Policy Brief

Fearing Change in a Vital Institution

April 01, 2019
4 min read
Photo Credit: Alexandros Michailidis / Shutterstock

"The United States must understand that its allies are its greatest asset in the new great-power competition with China and Russia. And European countries—especially Germany—must start to see themselves as co-shaping powers in Europe." – Ulrich Speck

For Germany, NATO has been vital in the last decades. The country’s recent history and its successes cannot be disentangled from the existence of the alliance. Without NATO—into which it was admitted in 1955 after a French attempt to build a West European army failed—West Germany’s recovery and resurgence after the Second World War, its integration in the West, and its survival as a frontier state in the Cold War would have been much harder if not impossible. And European integration might not have happened without NATO, as the existence of the alliance reassured Germany’s neighbors and removed the threat of German revisionism—clearing the way toward cooperation.

Furthermore, NATO was key for German reunification. It provided the security umbrella under which East and West Germany could focus on social and economic reunification without worrying too much about geopolitics and security. This repeated itself with the unification of Europe after the Cold War, when NATO took care of the external security aspects while the EU focused on internal socioeconomic and political dimension.

NATO also played a central role in the military operations in the Balkans and in Afghanistan, in which Germany was heavily invested. And it has helped keep in check a militarily aggressive Russia in recent years through a renewed focus on territorial defense, a development in which Germany has played a key role.

NATO has been always an instrument of U.S. power in Europe as well as an institution with its own character and significance. The United States has always been the most powerful member by far and yet NATO, as an institution with its mechanisms and specific functions, has always been much more than just a cover for U.S. influence and power. At least formally, the members meet as peers. And with its Brussels headquarters the organization gained considerable weight and became an important center of gravity in transatlantic security.

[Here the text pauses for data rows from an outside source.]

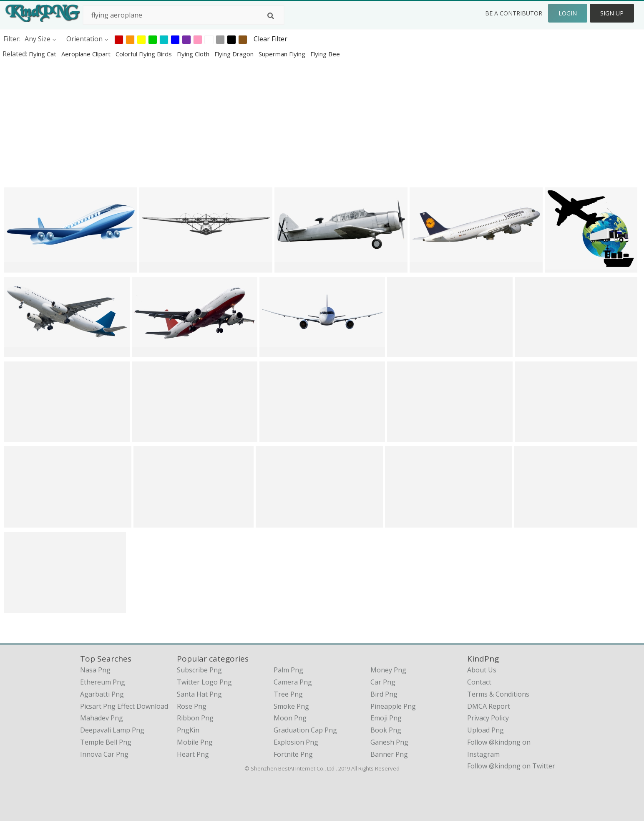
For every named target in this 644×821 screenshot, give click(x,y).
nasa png (95, 670)
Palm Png (288, 670)
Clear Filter (270, 39)
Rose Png (191, 706)
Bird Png (384, 694)
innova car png (104, 754)
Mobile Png (195, 742)
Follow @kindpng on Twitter (511, 766)
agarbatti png (102, 694)
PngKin (188, 730)
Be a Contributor (513, 13)
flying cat (43, 54)
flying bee (325, 54)
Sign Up (612, 13)
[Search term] (184, 15)
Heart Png (193, 754)
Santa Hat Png (199, 694)
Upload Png (486, 730)
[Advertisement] (250, 123)
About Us (482, 670)
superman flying (283, 54)
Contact (479, 682)
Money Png (388, 670)
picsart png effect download (124, 706)
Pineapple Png (393, 706)
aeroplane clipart (87, 54)
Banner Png (389, 754)
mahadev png (101, 718)
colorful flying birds (144, 54)
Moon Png (290, 718)
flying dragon (235, 54)
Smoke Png (291, 706)
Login (568, 13)
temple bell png (106, 742)
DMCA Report (488, 706)
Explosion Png (296, 742)
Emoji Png (386, 718)
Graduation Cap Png (305, 730)
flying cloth (194, 54)
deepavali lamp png (112, 730)
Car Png (383, 682)
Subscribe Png (199, 670)
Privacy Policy (488, 718)
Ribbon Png (195, 718)
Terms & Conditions (498, 694)
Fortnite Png (293, 754)
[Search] (271, 16)
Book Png (386, 730)
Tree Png (288, 694)
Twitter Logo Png (204, 682)
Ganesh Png (389, 742)
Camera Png (293, 682)
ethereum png (103, 682)
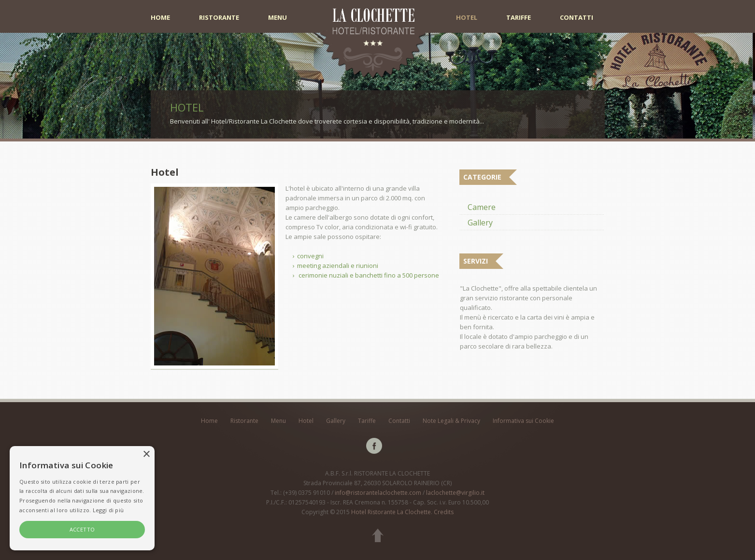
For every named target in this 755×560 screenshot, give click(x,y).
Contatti (576, 17)
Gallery (480, 223)
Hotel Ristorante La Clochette (391, 512)
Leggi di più (108, 510)
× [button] (146, 454)
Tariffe (518, 17)
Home (160, 17)
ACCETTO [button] (82, 529)
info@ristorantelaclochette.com (378, 492)
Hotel (467, 17)
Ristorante (219, 17)
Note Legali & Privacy (451, 420)
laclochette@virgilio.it (455, 492)
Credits (443, 512)
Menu (277, 17)
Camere (482, 207)
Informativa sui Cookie (523, 420)
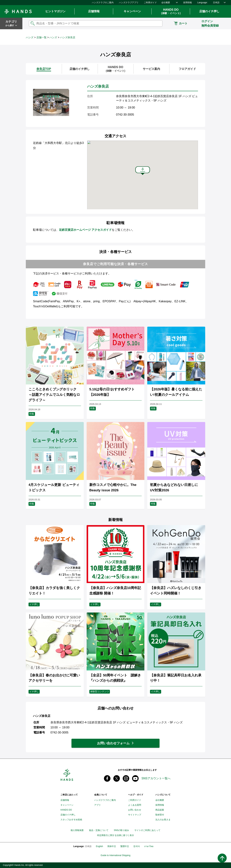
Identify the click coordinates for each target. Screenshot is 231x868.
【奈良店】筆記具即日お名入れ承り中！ (175, 678)
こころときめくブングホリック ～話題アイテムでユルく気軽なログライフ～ (54, 395)
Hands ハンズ (18, 11)
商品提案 (160, 810)
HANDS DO (171, 11)
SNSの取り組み (122, 830)
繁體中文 (125, 846)
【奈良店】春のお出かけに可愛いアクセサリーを (54, 678)
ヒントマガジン (56, 11)
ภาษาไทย (149, 846)
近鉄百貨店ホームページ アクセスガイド (85, 229)
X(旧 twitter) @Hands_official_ (117, 778)
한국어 (136, 846)
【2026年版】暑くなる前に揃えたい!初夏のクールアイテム (176, 392)
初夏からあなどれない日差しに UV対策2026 (174, 487)
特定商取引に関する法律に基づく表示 (116, 835)
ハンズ (30, 37)
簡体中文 (112, 846)
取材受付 (160, 815)
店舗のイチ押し (209, 11)
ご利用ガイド (150, 2)
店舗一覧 (41, 37)
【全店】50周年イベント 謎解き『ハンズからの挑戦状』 (115, 678)
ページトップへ (222, 858)
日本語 (216, 2)
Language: (202, 2)
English (99, 846)
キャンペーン (132, 11)
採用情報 (188, 2)
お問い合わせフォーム (113, 743)
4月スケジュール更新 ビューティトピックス (54, 487)
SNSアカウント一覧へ (156, 778)
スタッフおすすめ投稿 (71, 819)
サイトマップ (135, 815)
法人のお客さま (163, 819)
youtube (135, 778)
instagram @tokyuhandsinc (126, 778)
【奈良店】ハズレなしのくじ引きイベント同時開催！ (175, 590)
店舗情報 (94, 11)
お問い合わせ (135, 810)
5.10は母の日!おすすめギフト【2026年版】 (112, 392)
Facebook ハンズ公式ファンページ (107, 778)
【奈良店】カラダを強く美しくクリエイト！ (54, 590)
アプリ (97, 805)
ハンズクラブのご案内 (103, 2)
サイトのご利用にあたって (147, 830)
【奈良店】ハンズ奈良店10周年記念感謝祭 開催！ (115, 590)
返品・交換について (99, 830)
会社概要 (166, 2)
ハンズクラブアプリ (129, 2)
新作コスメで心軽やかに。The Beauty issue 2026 (113, 487)
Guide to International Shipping (116, 855)
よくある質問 (135, 805)
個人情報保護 (77, 830)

The current fear in Germany is that the character of NATO as a joint North American and European institution is changing with President Donald Trump—and also as a result of a more general change in attitudes in the United States. While public opinion polls show broad support in the United States for deterrence against Russia via NATO, which also is the object of a bipartisan consensus in Congress, Europeans are nevertheless alarmed by the transactional attitude Trump has shown towards the alliance, by his regular outbursts over allies that allegedly take advantage of U.S. security guarantees without paying their fair share, and by his general contempt for institutions.

If these transatlantic disagreements were to deepen, leading to NATO being dissolved, or losing its relevance as the central institution for military security in Europe, European countries would have either to build security among themselves or try to get bilateral guarantees from the United States, just as countries like Japan and South Korea do in the Asia Pacific. Some European countries, Germany among them, might in such a scenario draw closer to Russia and China, accommodating the two Eurasian powers that have an interest in splitting Europe from the United States and preventing the emergence of Europe as a coherent security player.

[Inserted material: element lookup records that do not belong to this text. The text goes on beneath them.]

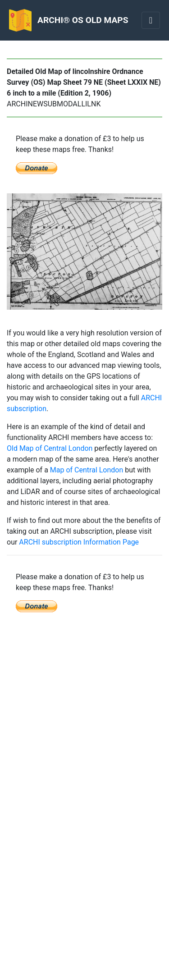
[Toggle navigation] (151, 20)
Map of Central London (87, 470)
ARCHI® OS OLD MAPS (82, 20)
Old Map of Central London (50, 448)
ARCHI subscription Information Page (79, 542)
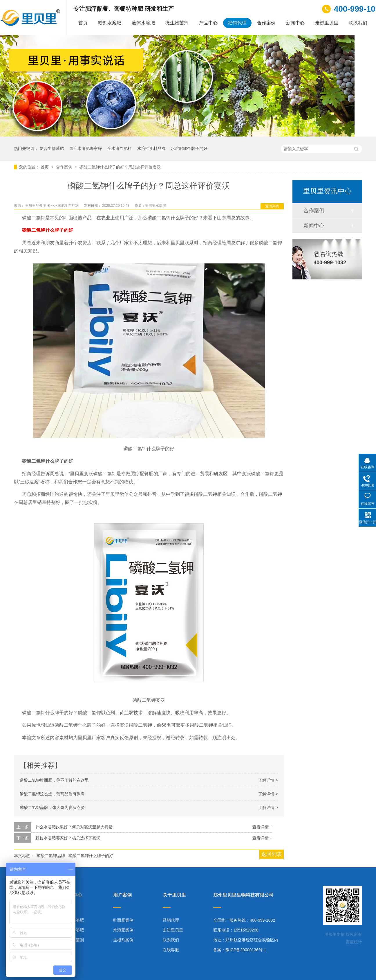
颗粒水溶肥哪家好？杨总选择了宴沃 (68, 838)
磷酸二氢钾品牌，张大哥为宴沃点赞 (52, 807)
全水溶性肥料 (119, 148)
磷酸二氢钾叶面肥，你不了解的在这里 (54, 780)
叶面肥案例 (123, 920)
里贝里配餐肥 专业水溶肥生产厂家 (52, 205)
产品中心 (208, 22)
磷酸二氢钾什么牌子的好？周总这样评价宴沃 (120, 167)
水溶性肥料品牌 (151, 148)
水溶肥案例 (123, 930)
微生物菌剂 (177, 22)
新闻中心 (295, 22)
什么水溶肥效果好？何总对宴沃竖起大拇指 (74, 827)
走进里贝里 (327, 22)
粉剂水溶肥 (109, 22)
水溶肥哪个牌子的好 (189, 148)
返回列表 (272, 206)
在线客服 (171, 950)
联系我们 (358, 22)
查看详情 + (262, 827)
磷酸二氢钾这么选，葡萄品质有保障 (52, 794)
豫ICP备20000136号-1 (246, 950)
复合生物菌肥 (52, 148)
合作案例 (266, 22)
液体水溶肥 (143, 22)
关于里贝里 (174, 895)
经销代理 (237, 22)
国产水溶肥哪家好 (86, 148)
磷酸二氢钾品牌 (51, 856)
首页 (83, 22)
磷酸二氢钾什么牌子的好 (48, 230)
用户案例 (122, 895)
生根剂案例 (123, 940)
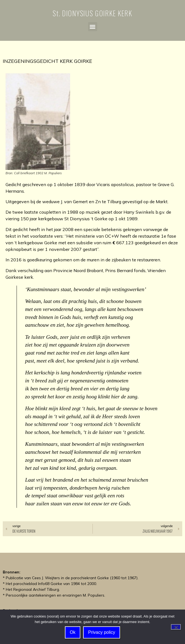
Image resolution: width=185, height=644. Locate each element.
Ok (73, 632)
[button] (92, 26)
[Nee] (176, 627)
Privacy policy (102, 632)
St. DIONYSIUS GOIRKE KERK (92, 13)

All this would massively threaten European stability and could easily lead to new conflicts in and around the continent. It would also further weaken an already threatened liberal, multilateral order which has been the key to Germany’s success story in the last decades. Keeping NATO intact, therefore, is by far the preferable option for the allies. Together with other liberal democracies, the countries of Europe and North America have a far better chance of standing up to autocratic powers and push back against their vision of a world based on dominance and submission.

The challenge for NATO, however, still is to move from a Cold War institution, largely dominated by the United States, to an institution that keeps the transatlantic partners together on a more equal footing and allows them to push back jointly against forces that are trying to weaken the liberal order and to make the world safe for autocracy. If NATO manages such a transformation successfully, it will keep its role at the center of transatlantic security and open a new chapter in its history.

That, however, requires both sides to overcome their frustrations and work out more clearly a new mission. The United States must understand that its allies are its greatest asset in the new great-power competition with China and Russia. And European countries— especially Germany—must start to see themselves as co-shaping powers in Europe and accept that military means are key for the survival of the liberal order in the continent and beyond, and invest accordingly in their militaries.